Q. Maybe Wakamatsu could "call Felix out" like he did in early 2009, and Felix could resume greatness.
A. If what we're hearing is remotely close to the truth, Wakamatsu doesn't have the political capital to call Mike Carp out.
That's the last thing Wakamatsu can afford to do, is square off for a cage match with the Franchise Player. We are maneuvered into a situation here where Felix doesn't have to listen to a word that he doesn't want to.
Of course, knowing how principled Wakamatsu is, he just might do it. SSI predicts that it would end very badly for its man Wok, but we wouldn't put it past him.
Anyway, SSI sees Felix' state of mind as a monkey on Wok's back in the short term. He couldn't do much about it during Felix' 7-loss streak, and he's not going to do much about it now.
We certainly hope that Wok emerges from this debacle unscathed. Not weighting in-game tactics as heavily as most do -- and not agreeing with most criticisms of those anyway -- I see Wok as a great young manager.
But Zduriencik doesn't have total autonomy as to what happens with Wok. The players' voices are a very real element there, and Wok is not a "players' manager" like Mike Hargrove is. Wok is a winner, like Lou Piniella is. That means he has to win to keep a near-fall on his clubhouse.

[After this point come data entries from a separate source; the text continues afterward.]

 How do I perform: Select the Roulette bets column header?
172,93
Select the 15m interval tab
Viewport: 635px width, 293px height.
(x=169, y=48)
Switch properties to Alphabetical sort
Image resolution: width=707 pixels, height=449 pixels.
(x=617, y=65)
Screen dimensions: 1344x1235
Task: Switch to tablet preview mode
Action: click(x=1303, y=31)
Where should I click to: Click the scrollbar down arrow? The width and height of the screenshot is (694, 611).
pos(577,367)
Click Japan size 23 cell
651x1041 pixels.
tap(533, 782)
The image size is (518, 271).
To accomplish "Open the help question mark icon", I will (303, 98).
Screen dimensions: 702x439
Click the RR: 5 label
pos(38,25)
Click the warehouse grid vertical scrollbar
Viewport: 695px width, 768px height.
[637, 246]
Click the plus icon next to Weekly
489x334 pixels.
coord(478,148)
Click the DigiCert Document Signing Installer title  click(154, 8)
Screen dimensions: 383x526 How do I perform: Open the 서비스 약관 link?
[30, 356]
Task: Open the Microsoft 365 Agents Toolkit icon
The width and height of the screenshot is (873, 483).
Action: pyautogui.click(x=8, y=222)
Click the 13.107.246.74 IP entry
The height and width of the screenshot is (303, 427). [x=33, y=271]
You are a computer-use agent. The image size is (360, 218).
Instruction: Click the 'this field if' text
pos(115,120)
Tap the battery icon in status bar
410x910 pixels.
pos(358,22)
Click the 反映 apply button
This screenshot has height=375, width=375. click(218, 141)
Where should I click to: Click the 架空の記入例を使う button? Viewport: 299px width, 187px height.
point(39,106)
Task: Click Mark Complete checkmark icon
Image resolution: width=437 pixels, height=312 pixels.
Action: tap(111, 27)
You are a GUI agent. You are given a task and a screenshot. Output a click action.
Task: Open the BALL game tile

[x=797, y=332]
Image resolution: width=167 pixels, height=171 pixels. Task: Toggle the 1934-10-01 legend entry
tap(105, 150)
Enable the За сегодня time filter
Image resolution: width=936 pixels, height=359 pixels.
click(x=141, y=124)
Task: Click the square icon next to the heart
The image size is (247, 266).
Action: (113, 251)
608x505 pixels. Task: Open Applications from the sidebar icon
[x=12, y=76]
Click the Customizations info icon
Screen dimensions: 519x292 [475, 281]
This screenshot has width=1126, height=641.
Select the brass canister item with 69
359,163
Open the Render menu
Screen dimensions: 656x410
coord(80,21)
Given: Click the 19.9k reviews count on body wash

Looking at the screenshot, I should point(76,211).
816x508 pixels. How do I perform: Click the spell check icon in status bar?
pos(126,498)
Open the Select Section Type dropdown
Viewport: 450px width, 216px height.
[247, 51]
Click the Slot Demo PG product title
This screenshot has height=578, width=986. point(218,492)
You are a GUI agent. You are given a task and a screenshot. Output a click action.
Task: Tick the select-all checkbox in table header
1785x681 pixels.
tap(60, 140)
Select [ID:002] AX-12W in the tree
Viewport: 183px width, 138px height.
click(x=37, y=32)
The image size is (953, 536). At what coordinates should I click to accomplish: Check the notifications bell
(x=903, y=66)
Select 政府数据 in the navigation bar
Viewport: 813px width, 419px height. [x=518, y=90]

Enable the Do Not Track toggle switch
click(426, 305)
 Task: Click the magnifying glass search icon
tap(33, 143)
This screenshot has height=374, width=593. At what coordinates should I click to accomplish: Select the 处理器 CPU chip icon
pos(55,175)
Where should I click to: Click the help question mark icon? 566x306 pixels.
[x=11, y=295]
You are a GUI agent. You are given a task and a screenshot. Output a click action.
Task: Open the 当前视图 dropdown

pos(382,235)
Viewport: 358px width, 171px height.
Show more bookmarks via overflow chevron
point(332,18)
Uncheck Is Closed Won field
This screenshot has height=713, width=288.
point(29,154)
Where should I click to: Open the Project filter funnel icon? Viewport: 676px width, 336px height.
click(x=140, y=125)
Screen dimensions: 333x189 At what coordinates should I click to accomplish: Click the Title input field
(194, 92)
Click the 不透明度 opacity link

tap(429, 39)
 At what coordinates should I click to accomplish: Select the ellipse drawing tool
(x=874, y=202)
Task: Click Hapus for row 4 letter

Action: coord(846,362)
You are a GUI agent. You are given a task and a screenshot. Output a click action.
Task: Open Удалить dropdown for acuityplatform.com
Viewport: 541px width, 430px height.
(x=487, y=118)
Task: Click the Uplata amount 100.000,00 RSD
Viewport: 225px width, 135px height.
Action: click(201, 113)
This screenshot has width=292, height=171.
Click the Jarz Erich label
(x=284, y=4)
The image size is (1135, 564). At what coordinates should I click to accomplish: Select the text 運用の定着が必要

Earl Weaver wrote a chapter on how not to be fired (he never was, at any level). "All It Takes Is A .583 Winning Percentage."
Q. Is Wok gone?
A. One scenario that re-establishes Wok -- if Zduriencik believes in him as much as I do -- is this one. Deal Felix, then get rid of four or five big mouths, overhaul 1/4 of the roster again. "Now that we've got your attention..."
You did that last time around, with Carlos Silva and Co. You have to re-tool anyway. A real "vote of confidence" is one in which you powerflush the guys who are baiting your manager.
That scenario could also be done without dealing Felix, of course.
Remember, all y'all demanded that Wok bench Griffey. Right?
It is precisely because Griffey did get benched, that Jay Buhner piped up and said, "Look how they're treating Junior!", and Junior stormed out complaining he wasn't even given occasional starts ...
Ryan Langerhans and everybody else goes on TV near tears that Griffey was gone. We can assure you that Junior's anger at Wakamatsu was infectious.
So, Wok did what you amigos thought was the right thing to do, and some players want him gone for it? Doesn't Wok deserve for you to back him on that?
Sure, but we don't want him gone for benching Griffey, we reply. We want him gone for putting Sean White into that game that time. ... which is what the players say. They want him gone for bonehead moves. No, if you want a manager who does the right thing, that's when he needs the backing.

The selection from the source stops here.